No Coverage Under Claims Made and Reported Policy for Claim Reported After Policy Expiration

A Virginia federal court, applying Virginia law, has held that an insurer was entitled to summary judgment that no coverage was available under its claims made and reported policy for a claim noticed to it after the policy expired.  Gateway Residences at Exch., LLC v. Illinois Union Ins. Co., 2018 WL 1629107 (E.D. Va. Apr. 3, 2018).

A claimant sued a design firm for negligent design during the design and construction of a building and obtained a default judgment.  The claimant then sought to recover from the design firm’s insurer.  The insurer denied coverage under the claims made and reported policy because no claim was reported to it during the policy period.  The insurer was notified of the claim on September 2, 2016, after an insurance finance company cancelled the policy on September 5, 2014 and after the policy would have terminated naturally without the cancellation on February 1, 2015.

In the coverage action that followed, the claimant argued that the insurer waived this defense under a Virginia statute which requires an insurer that discovers a breach of the conditions of a policy to notify the claimant within 45 days, or it waives the defense.  The court held, however, that the statute did not apply because the insurer did not contend that the policyholder violated a policy provision by not reporting a claim during the policy period.  Instead, the court concluded, the lack of notification of the claim during the policy period was a non-occurrence of a condition precedent to coverage under the policy.
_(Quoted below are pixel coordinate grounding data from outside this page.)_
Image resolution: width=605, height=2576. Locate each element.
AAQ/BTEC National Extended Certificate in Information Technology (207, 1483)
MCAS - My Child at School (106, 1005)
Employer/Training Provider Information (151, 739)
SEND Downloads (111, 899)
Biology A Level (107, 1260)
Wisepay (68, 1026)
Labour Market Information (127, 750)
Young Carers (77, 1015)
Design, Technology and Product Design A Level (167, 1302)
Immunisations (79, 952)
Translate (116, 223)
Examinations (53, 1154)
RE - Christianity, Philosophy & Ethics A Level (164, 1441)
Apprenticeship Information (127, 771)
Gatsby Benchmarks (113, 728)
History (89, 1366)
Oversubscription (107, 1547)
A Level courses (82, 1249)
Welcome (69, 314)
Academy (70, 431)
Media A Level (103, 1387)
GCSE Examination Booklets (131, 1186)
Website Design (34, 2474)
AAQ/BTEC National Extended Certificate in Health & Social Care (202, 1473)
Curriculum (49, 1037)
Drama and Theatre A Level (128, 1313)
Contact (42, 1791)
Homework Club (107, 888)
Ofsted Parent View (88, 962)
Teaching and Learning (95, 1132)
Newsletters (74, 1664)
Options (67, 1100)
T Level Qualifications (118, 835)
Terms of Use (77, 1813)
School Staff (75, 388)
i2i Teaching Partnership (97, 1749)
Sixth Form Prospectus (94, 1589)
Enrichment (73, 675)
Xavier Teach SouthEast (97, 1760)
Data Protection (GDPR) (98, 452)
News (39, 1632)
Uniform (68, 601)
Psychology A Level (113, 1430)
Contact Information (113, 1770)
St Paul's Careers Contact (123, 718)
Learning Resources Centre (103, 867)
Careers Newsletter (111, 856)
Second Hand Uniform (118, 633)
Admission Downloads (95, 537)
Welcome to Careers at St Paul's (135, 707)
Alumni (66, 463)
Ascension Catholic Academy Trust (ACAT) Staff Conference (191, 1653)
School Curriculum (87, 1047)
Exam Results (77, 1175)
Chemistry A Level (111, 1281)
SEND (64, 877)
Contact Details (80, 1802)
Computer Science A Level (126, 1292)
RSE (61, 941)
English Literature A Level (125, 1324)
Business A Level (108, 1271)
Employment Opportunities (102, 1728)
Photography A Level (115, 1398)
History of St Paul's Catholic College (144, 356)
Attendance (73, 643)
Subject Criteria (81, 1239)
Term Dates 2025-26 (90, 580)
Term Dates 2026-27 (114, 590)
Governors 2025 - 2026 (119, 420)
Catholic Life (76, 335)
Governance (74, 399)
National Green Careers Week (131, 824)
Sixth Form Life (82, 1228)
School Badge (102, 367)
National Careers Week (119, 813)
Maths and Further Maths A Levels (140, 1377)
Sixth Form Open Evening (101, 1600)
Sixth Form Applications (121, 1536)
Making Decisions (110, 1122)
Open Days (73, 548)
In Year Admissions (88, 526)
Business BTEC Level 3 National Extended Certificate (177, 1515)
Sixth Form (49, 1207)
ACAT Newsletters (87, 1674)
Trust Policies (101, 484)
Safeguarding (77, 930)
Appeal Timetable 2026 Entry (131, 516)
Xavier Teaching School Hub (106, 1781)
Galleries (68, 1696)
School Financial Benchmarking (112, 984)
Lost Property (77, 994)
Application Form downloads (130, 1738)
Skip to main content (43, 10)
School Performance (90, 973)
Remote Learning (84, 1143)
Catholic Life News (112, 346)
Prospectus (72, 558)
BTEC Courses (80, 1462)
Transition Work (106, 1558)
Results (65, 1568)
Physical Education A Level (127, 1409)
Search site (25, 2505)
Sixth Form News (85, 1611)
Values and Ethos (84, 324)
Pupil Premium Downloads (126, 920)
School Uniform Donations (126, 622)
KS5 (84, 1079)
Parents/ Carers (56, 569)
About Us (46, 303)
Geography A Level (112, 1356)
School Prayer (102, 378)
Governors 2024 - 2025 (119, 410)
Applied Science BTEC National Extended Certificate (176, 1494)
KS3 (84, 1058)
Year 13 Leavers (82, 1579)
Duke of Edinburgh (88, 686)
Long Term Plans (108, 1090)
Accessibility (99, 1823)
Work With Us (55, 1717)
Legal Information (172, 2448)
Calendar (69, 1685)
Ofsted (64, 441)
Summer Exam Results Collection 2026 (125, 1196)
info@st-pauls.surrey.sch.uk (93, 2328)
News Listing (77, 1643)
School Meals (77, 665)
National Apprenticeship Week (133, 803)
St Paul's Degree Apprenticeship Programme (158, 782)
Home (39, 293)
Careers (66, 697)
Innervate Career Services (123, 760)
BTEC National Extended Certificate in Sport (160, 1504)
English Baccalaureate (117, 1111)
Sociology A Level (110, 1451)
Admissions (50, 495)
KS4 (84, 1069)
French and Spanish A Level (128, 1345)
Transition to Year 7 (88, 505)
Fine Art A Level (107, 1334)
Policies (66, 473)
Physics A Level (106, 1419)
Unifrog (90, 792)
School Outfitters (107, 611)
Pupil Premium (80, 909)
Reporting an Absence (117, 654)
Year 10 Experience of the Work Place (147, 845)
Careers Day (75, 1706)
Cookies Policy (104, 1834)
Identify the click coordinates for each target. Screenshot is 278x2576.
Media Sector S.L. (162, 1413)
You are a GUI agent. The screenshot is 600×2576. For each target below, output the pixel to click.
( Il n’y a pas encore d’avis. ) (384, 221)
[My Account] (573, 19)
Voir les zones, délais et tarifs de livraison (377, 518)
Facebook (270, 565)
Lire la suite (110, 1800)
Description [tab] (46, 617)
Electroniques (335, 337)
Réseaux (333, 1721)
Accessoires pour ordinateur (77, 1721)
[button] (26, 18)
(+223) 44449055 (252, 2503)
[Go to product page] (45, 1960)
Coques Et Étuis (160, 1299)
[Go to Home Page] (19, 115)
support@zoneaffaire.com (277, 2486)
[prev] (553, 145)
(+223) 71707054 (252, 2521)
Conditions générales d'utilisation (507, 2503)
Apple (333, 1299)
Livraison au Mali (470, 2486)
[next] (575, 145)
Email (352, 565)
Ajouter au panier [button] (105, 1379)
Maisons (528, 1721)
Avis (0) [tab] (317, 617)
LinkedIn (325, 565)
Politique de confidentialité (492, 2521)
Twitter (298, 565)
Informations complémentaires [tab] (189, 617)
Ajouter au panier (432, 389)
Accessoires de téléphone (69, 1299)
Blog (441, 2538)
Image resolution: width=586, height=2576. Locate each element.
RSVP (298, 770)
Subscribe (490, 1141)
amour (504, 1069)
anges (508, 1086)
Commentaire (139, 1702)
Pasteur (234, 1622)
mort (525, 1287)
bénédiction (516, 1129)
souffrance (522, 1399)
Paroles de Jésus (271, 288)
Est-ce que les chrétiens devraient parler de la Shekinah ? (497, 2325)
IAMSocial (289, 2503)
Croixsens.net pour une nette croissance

The claimant also argued that the policy cancellation by the insurance finance company was invalid.  The court agreed with the insurer that the validity of the cancellation was not material, because the claim was not reported until after the natural termination of the policy in any event.  Finally, the court rejected the claimant’s argument that the claim was reported within the policy’s extended reporting period, because the record did not show that the insured requested or paid for the extended reporting period.

Finding that there was no genuine dispute of material fact as to whether the insurer received notice of the claim within the policy period, the court held that the insurer was not obligated to provide coverage and entered summary judgment in its favor.